We just heard that a 30% raise is going to go into effect with the new contract. Larry knew there was a possibility a couple of months ago, but it is fairly official now. Would have been a good raise, but they are talking about it for the new people, not the old experienced ones. The money here hasn’t kept up with the increases in the states and something had to be done to aid the recruiting. Oh well. We are still unemployed as of 7/31/68.


On February 17, 1969, a letter was sent to The Honorable Owen S. Aspinall from the president of the NAEB. It was five pages long, and William G. Harley made no attempt to hide his disdain.
Here are a few excerpts:

For nearly eight years, the NAEB has been actively engaged in the basic design and development of an educational system for American Samoa. The accomplishments of the system have attracted worldwide attention and have illustrated that it is possible to provide relevant educational opportunities for children whose situation presents them with fundamental and serious learning handicaps.

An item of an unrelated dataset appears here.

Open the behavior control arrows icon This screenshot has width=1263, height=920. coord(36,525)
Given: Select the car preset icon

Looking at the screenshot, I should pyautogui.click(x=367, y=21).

The NAEB is proud of what has been undertaken and what has been achieved in American Samoa. It is especially aware of the personal and professional contributions that a large number of American educators have made in order to give life and meaning to a unique educational plan. We are also aware of the willing and confident trust of many Samoan educators and leaders for whom the plan was designed and upon whom its success will continue to depend.

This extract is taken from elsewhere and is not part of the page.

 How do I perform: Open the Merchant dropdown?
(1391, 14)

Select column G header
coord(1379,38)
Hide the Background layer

Since assuming office in the summer of 1967, your public statements to the contrary notwithstanding, it has been clear that the Governor’s tolerance of the NAEB and the main officials in the Department of Education was grudging and impatient. All conversations between the NAEB and the Governor of American Samoa have illustrated a major failure to understand the central characteristics and needs of the education system, and an unwillingness to support it. 


It is conceivable that the important educational lessons being demonstrated in Samoa would persuade the NAEB to maintain its interests, at considerable professional risk and inconvenience  to itself, if it were not that the same tactics and behavior have seriously affected the leaders in the Department of Education. They have been publicly maligned and humiliated; they have been capriciously treated with respect to contract renewals, housing, early departures  . . . prorated budget cuts have seriously jeopardized the education program, and a recent memorandum outlining Major Program Issues for FY1971 does not include education.

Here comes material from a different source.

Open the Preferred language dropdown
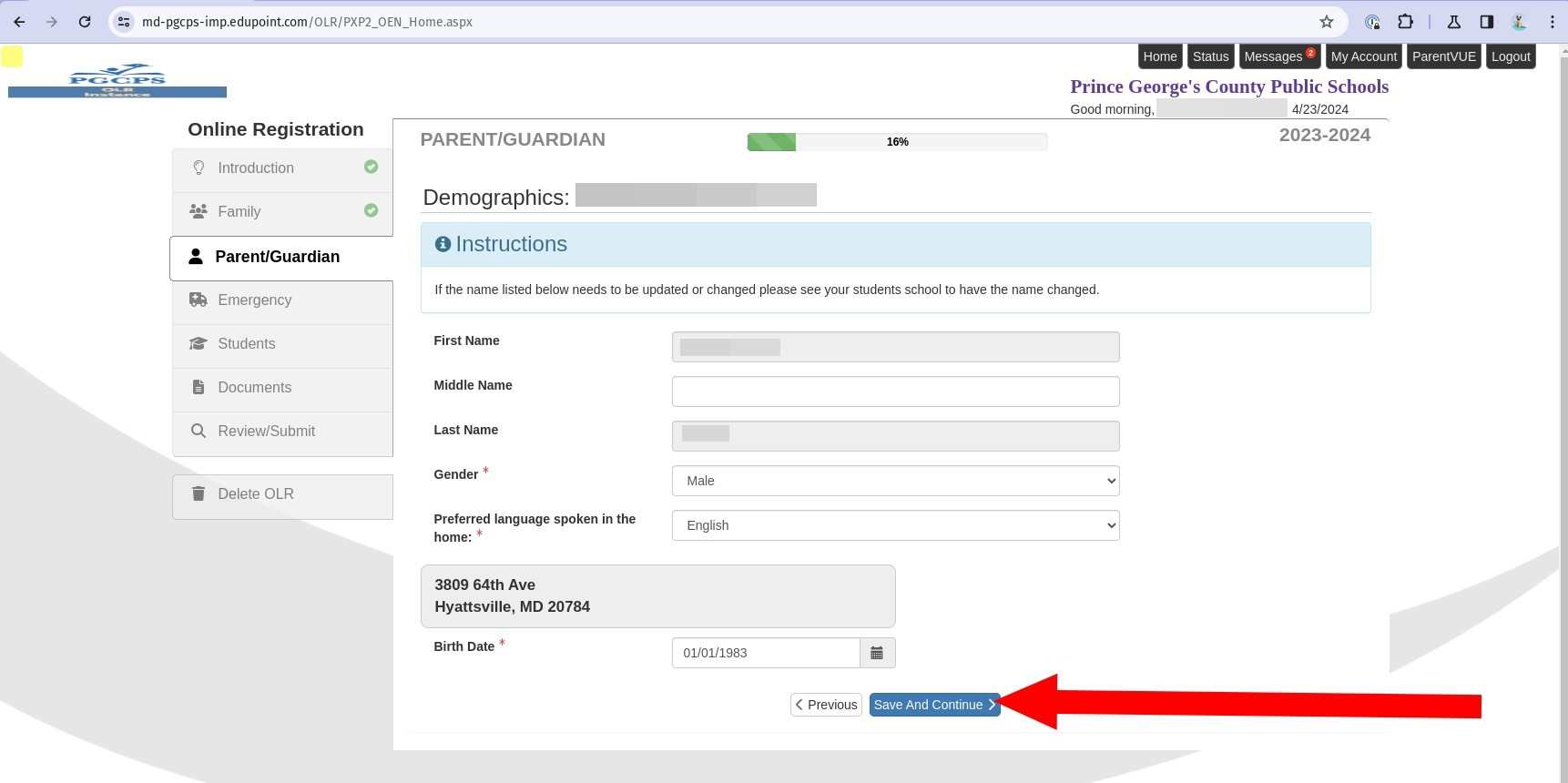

The 5-page letter finishes with this:

In withdrawing from our relationship with the Government of American Samoa, I wish to underline that we intend to communicate no lack of confidence or support for the Samoan and American educators who have played such a central role in making the program so successful. But we do not believe that our continued tolerance of the present circumstances will improve the conditions under which they work.

Feb 17, 1969

William G. Harley

After the NAEB pulled their support from the program, Aspinall decided that teachers should have control over whether or not they used television lessons. Over the next few years, television – both the production of lessons and their use in the classroom – was cut further and further back. By 1975, high schools were not using instructional television at all. KVZK was separated from the Department of Education in 1976, and today is used for commercial broadcasting.

Was the great ETV experiment a success or a failure? Depends upon on whom you ask. The program was dismantled before enough data was gathered to determine if it would have remained a viable way to bring education to places without easy access to teachers or textbooks. To the teachers and administrators who were involved from the beginning, it was groundbreaking and fulfilling, and they could point to the hundreds of students who became fluent in English and were able to pursue their studies with many more available resources. The experiences of the ETV staff and their time in American Samoa changed the lives of all who had been pioneers, and their hope and belief was that they had given back as much as they had received.